Items from a dataset
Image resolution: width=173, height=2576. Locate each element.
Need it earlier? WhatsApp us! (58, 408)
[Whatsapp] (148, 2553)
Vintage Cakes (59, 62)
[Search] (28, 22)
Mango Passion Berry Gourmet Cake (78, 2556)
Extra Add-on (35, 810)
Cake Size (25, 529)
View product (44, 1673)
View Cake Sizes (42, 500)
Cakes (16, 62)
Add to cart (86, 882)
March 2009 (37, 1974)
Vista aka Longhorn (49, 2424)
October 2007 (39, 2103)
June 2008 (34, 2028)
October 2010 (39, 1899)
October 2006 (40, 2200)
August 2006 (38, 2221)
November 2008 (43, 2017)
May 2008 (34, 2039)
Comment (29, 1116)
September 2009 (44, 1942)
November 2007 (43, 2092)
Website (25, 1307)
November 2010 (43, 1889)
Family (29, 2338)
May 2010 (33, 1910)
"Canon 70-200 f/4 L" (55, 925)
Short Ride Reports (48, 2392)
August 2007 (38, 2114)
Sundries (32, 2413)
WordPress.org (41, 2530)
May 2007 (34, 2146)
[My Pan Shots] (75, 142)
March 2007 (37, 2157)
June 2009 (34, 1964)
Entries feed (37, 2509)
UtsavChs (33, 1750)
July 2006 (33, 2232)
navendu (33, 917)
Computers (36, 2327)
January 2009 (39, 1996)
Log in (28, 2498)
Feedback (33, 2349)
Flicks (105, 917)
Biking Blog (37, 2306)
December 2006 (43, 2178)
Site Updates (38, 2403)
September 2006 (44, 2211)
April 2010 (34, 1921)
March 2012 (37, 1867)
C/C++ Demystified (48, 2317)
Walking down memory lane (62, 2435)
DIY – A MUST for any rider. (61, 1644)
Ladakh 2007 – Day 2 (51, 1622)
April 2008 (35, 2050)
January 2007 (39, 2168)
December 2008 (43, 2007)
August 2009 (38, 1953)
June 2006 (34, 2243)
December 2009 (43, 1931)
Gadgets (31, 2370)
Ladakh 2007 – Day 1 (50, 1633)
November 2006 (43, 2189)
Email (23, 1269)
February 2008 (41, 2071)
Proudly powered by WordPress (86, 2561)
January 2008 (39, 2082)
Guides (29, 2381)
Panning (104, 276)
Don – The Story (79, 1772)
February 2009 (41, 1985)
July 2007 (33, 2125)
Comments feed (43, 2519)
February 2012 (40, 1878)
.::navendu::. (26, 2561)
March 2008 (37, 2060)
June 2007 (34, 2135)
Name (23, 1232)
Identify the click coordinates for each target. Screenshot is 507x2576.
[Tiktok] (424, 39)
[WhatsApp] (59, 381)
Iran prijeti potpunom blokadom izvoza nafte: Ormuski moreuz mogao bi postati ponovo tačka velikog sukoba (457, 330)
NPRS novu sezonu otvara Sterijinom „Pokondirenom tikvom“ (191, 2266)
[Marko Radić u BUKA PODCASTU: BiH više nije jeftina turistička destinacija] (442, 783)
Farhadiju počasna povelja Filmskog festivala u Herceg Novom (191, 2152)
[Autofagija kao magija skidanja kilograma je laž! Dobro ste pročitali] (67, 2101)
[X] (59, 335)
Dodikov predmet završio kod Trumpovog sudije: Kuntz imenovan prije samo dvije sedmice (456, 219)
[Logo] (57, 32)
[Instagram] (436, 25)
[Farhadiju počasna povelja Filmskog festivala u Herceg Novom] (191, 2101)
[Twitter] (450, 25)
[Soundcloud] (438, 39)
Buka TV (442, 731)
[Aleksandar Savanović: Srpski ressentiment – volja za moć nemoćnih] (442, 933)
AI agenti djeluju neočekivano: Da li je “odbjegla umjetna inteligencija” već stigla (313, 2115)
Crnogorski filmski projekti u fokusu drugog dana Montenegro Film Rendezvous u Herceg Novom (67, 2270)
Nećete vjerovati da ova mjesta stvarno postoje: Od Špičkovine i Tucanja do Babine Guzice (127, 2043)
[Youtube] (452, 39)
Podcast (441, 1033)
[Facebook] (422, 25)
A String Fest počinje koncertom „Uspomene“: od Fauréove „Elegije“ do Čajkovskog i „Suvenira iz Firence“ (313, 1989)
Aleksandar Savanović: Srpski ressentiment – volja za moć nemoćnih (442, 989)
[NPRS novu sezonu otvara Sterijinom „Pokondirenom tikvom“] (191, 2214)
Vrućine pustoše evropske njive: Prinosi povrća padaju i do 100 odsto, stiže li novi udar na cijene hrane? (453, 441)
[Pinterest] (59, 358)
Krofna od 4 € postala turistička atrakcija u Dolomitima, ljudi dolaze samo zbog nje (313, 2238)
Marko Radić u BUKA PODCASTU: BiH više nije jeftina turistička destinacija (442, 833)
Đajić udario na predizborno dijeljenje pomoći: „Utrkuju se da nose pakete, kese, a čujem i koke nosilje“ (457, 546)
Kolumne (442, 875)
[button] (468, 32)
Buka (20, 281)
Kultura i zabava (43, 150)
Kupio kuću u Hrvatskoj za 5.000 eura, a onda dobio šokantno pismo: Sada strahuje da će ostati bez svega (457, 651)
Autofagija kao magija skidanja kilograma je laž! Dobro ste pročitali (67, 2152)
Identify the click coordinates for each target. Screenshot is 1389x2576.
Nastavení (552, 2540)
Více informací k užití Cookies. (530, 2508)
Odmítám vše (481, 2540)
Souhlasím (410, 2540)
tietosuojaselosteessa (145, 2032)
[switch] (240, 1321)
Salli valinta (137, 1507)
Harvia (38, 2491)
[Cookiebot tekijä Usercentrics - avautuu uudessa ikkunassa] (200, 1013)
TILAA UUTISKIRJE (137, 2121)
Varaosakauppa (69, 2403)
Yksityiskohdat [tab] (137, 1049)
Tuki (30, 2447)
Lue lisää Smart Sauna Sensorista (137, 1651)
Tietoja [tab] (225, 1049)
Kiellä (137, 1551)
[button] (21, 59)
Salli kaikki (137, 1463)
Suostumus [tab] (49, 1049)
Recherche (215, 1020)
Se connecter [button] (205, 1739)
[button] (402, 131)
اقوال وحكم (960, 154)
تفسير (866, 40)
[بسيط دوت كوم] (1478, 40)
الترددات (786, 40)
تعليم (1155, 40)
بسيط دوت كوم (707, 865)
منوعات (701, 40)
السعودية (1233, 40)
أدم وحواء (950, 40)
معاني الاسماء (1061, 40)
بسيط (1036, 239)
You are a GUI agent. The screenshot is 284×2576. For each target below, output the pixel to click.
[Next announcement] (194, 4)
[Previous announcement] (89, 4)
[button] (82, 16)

• _PROBLEM TO WORK ON_:
All of the entries need to be given again, word for word.

• _SOLVED PROBLEM_:
Image resolution: width=173, height=2576. Locate each element.
Need it earlier? WhatsApp us! (58, 408)
[Whatsapp] (148, 2553)
Vintage Cakes (59, 62)
[Search] (28, 22)
Mango Passion Berry Gourmet Cake (78, 2556)
Extra Add-on (35, 810)
Cake Size (25, 529)
View product (44, 1673)
View Cake Sizes (42, 500)
Cakes (16, 62)
Add to cart (86, 882)
March 2009 (37, 1974)
Vista aka Longhorn (49, 2424)
October 2007 (39, 2103)
June 2008 (34, 2028)
October 2010 (39, 1899)
October 2006 (40, 2200)
August 2006 (38, 2221)
November 2008 (43, 2017)
May 2008 (34, 2039)
Comment (29, 1116)
September 2009 (44, 1942)
November 2007 (43, 2092)
Website (25, 1307)
November 2010 (43, 1889)
Family (29, 2338)
May 2010 (33, 1910)
"Canon 70-200 f/4 L" (55, 925)
Short Ride Reports (48, 2392)
August 2007 (38, 2114)
Sundries (32, 2413)
WordPress.org (41, 2530)
May 2007 (34, 2146)
[My Pan Shots] (75, 142)
March 2007 (37, 2157)
June 2009 (34, 1964)
Entries feed (37, 2509)
UtsavChs (33, 1750)
July 2006 (33, 2232)
navendu (33, 917)
Computers (36, 2327)
January 2009 (39, 1996)
Log in (28, 2498)
Feedback (33, 2349)
Flicks (105, 917)
Biking Blog (37, 2306)
December 2006 (43, 2178)
Site Updates (38, 2403)
September 2006 (44, 2211)
April 2010 (34, 1921)
March 2012 (37, 1867)
C/C++ Demystified (48, 2317)
Walking down memory lane (62, 2435)
DIY – A MUST for any rider. (61, 1644)
Ladakh 2007 – Day 2 (51, 1622)
April 2008 (35, 2050)
January 2007 (39, 2168)
December 2008 (43, 2007)
August 2009 (38, 1953)
June 2006 (34, 2243)
December 2009 (43, 1931)
Gadgets (31, 2370)
Ladakh 2007 – Day 1 (50, 1633)
November 2006 (43, 2189)
Email (23, 1269)
February 2008 (41, 2071)
Proudly powered by WordPress (86, 2561)
January 2008 (39, 2082)
Guides (29, 2381)
Panning (104, 276)
Don – The Story (79, 1772)
February 2009 (41, 1985)
July 2007 (33, 2125)
Comments feed (43, 2519)
February 2012 (40, 1878)
.::navendu::. (26, 2561)
March 2008 (37, 2060)
June 2007 (34, 2135)
Name (23, 1232)
Identify the click coordinates for each target. Screenshot is 507x2576.
[Tiktok] (424, 39)
[WhatsApp] (59, 381)
Iran prijeti potpunom blokadom izvoza nafte: Ormuski moreuz mogao bi postati ponovo tačka velikog sukoba (457, 330)
NPRS novu sezonu otvara Sterijinom „Pokondirenom tikvom“ (191, 2266)
[Marko Radić u BUKA PODCASTU: BiH više nije jeftina turistička destinacija] (442, 783)
Farhadiju počasna povelja Filmskog festivala u Herceg Novom (191, 2152)
[Autofagija kao magija skidanja kilograma je laž! Dobro ste pročitali] (67, 2101)
[X] (59, 335)
Dodikov predmet završio kod Trumpovog sudije: Kuntz imenovan prije samo dvije sedmice (456, 219)
[Logo] (57, 32)
[Instagram] (436, 25)
[Farhadiju počasna povelja Filmskog festivala u Herceg Novom] (191, 2101)
[Twitter] (450, 25)
[Soundcloud] (438, 39)
Buka TV (442, 731)
[Aleksandar Savanović: Srpski ressentiment – volja za moć nemoćnih] (442, 933)
AI agenti djeluju neočekivano: Da li je “odbjegla umjetna inteligencija” već stigla (313, 2115)
Crnogorski filmski projekti u fokusu drugog dana Montenegro Film Rendezvous u Herceg Novom (67, 2270)
Nećete vjerovati da ova mjesta stvarno postoje: Od Špičkovine i Tucanja do Babine Guzice (127, 2043)
[Youtube] (452, 39)
Podcast (441, 1033)
[Facebook] (422, 25)
A String Fest počinje koncertom „Uspomene“: od Fauréove „Elegije“ do Čajkovskog i „Suvenira iz Firence“ (313, 1989)
Aleksandar Savanović: Srpski ressentiment – volja za moć nemoćnih (442, 989)
[NPRS novu sezonu otvara Sterijinom „Pokondirenom tikvom“] (191, 2214)
Vrućine pustoše evropske njive: Prinosi povrća padaju i do 100 odsto, stiže li novi udar na cijene hrane? (453, 441)
[Pinterest] (59, 358)
Krofna od 4 € postala turistička atrakcija u Dolomitima, ljudi dolaze samo zbog nje (313, 2238)
Marko Radić u BUKA PODCASTU: BiH više nije jeftina turistička destinacija (442, 833)
Đajić udario na predizborno dijeljenje pomoći: „Utrkuju se da nose pakete, kese, a čujem i koke nosilje“ (457, 546)
Kolumne (442, 875)
[button] (468, 32)
Buka (20, 281)
Kultura i zabava (43, 150)
Kupio kuću u Hrvatskoj za 5.000 eura, a onda dobio šokantno pismo: Sada strahuje da će ostati bez svega (457, 651)
Autofagija kao magija skidanja kilograma je laž! Dobro ste pročitali (67, 2152)
Identify the click coordinates for each target. Screenshot is 1389x2576.
Nastavení (552, 2540)
Více informací k užití Cookies. (530, 2508)
Odmítám vše (481, 2540)
Souhlasím (410, 2540)
tietosuojaselosteessa (145, 2032)
[switch] (240, 1321)
Salli valinta (137, 1507)
Harvia (38, 2491)
[Cookiebot tekijä Usercentrics - avautuu uudessa ikkunassa] (200, 1013)
TILAA UUTISKIRJE (137, 2121)
Varaosakauppa (69, 2403)
Yksityiskohdat [tab] (137, 1049)
Tuki (30, 2447)
Lue lisää Smart Sauna Sensorista (137, 1651)
Tietoja [tab] (225, 1049)
Kiellä (137, 1551)
[button] (21, 59)
Salli kaikki (137, 1463)
Suostumus [tab] (49, 1049)
Recherche (215, 1020)
Se connecter [button] (205, 1739)
[button] (402, 131)
اقوال وحكم (960, 154)
تفسير (866, 40)
[بسيط دوت كوم] (1478, 40)
الترددات (786, 40)
تعليم (1155, 40)
بسيط دوت كوم (707, 865)
منوعات (701, 40)
السعودية (1233, 40)
أدم وحواء (950, 40)
معاني الاسماء (1061, 40)
بسيط (1036, 239)
You are a GUI agent. The screenshot is 284×2576. For each target below, output the pixel to click.
[Next announcement] (194, 4)
[Previous announcement] (89, 4)
[button] (82, 16)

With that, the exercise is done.